A customer approached me with a strange problem. They were using one of the system stored procedures, sp_help_log_shipping_monitor, to make sure that log shipping was up to date before running a report against the secondary database. The system stored procedure returns a lot more data than they needed to see, and they wanted to filter the results based on a database name. In fact, they only really wanted one piece of information from the system stored proc, the status column.
They came up with a great solution. They wrote their own user stored procedure that accepted the database name as a parameter. Inside the user stored procedure, a temp table was populated with the results of the system stored procedure. Then the results were filtered and the status was returned as a return value to the calling application.
Theoretically, it should have worked. The problem was that the new custom stored procedure would often returned an error message originating from the system stored procedure about a missing column, “ts”. Running the system storedprocedure by itself always worked great. In fact, if they ran the system stored procedure before running the user stored procedure, the user stored procedure would work as expected.
Before attempting to help them, I took a look at the system stored procedure’s definition. I saw that the missing column was used for sorting the data returned by the proc, but not included in the columns returned. I knew that modifying a system stored proc is not a good idea.
When my customer showed me their custom user stored procedure definition, the source of the problem was obvious. The temp table in the user stored procedure was named exactly the same as the temp table in the system stored procedure, #log_shipping_monitor. Somehow, the temp table in the custom user stored proc was being used inside the system stored proc instead of the one created there.
The fix was easy: just change the name of the temp table in the user stored procedure. Doing this solved the problem, and their solution has been working flawlessly since then. Another solution would have been to change the temp table in the user stored procedure into a table variable. Either way would have worked.
A local temporary table is only in scope within the connection in which it was created. (Note: A local temporary table is one in which the name begins with #. Global temporary tables can be seen by other connections, and the name begins with ##.) A local temporary table that is created within a stored procedure is automatically dropped once the storedprocedure execution completes.

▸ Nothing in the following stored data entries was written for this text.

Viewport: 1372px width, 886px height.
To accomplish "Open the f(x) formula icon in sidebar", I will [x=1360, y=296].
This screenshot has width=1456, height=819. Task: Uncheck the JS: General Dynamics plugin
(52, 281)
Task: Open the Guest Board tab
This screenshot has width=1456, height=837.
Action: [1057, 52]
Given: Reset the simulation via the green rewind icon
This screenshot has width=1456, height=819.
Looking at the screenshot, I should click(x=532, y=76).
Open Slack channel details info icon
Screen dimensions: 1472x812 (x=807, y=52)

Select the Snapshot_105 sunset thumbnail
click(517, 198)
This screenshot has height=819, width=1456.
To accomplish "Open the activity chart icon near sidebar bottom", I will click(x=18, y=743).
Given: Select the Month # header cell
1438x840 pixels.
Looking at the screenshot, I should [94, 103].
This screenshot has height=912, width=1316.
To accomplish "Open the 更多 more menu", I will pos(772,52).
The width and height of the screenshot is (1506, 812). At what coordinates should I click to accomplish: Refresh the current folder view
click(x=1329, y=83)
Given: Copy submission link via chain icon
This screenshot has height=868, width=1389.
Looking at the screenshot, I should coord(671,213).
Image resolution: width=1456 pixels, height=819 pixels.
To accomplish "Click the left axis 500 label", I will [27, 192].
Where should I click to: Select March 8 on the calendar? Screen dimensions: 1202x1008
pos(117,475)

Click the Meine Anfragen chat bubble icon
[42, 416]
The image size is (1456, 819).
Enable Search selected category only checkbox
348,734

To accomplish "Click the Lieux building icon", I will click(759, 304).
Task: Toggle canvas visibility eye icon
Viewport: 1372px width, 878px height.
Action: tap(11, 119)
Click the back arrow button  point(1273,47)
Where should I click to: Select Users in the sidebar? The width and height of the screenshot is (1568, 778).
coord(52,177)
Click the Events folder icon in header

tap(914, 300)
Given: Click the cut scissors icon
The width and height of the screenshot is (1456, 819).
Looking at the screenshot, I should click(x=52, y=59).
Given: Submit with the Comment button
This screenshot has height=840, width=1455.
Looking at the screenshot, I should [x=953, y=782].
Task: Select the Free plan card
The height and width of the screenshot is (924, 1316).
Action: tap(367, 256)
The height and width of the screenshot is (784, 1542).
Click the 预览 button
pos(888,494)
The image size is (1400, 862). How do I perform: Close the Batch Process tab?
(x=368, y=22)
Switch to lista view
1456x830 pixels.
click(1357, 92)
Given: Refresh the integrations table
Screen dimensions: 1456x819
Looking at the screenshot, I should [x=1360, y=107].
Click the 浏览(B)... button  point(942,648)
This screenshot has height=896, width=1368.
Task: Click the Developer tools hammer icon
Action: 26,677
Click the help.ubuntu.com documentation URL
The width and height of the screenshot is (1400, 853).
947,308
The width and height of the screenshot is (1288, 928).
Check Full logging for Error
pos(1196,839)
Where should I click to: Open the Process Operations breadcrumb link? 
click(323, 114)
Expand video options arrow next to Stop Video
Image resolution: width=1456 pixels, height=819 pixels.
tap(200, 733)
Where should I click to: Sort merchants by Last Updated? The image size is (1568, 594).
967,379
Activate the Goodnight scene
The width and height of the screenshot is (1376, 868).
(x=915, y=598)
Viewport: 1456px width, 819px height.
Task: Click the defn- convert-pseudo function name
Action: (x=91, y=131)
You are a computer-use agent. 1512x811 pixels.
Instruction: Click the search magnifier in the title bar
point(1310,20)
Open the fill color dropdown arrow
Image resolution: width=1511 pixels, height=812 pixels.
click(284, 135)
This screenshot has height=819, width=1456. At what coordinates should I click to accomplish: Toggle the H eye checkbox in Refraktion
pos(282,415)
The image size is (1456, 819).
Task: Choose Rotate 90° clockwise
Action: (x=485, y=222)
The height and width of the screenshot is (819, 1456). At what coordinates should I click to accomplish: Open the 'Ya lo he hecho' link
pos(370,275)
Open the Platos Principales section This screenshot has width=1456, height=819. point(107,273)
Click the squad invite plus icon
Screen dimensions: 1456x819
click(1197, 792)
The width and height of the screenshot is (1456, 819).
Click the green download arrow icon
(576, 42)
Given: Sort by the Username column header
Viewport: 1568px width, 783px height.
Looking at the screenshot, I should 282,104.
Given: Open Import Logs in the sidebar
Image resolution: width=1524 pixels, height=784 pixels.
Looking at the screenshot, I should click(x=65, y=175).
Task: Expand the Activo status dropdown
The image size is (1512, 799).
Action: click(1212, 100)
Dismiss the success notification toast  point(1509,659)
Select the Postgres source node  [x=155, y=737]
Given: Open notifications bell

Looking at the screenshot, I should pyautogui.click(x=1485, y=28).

In my customer’s situation, when the system stored procedure was called within their user stored procedure, the system stored procedure could see both temporary tables. Here is an example:
IF OBJECT_ID('usp_OuterProc') IS NOT NULL DROP PROC usp_OuterProc;IF OBJECT_ID('usp_InnerProc') IS NOT NULL DROP PROC usp_InnerProc;
CREATE PROC usp_InnerProc AS SET NOCOUNT ON;
CREATE TABLE #tables(name SYSNAME, [object_id] INT, create_date datetime DEFAULT GETDATE());
INSERT INTO #tables(name, [object_id]) SELECT name, object_id FROM sys.tables;
SELECT name, [object_id] FROM #tables ORDER BY create_date;GO
CREATE PROC usp_OuterProc AS SET NOCOUNT ON;
CREATE TABLE #tables(name SYSNAME, object_id INT);
INSERT INTO #tables EXEC usp_InnerProc SELECT name, [object_id] FROM #tables;
When I run usp_OuterProc, I get an error about missing column create_date “Msg 207, Level 16, State 1, Procedure usp_InnerProc, Line 16 Invalid column name 'create_date'.”.
If I run usp_InnerProc right before running usp_OuterProc, usp_OuterProc will work. Usp_InnerProc is seeing both temporary tables when it is called by usp_OuterProc. Let’s try another example.
CREATE PROC usp_InnerProc AS
SET NOCOUNT ON;SELECT * FROM #myNewTable;
CREATE PROC usp_OuterProc AS
CREATE TABLE #myNewTable(name SYSNAME, ID INT); INSERT INTO #myNewTable (name, ID) SELECT name, [object_id] FROM sys.tables;
In this example, running usp_InnerProc fails with this message: Msg 208, Level 16, State 0, Procedure usp_InnerProc, Line 4 Invalid object name '#myNewTable'. When I run usp_OuterProc, I get the expected results. The temporary table must exist before usp_InnerProc is called.
The moral of the story is that it is a good idea to create your own stored procedures to do something that SQL Server doesn’t do or doesn’t do exactly as you need it to. Just make sure that any temporary tables you create have unique names.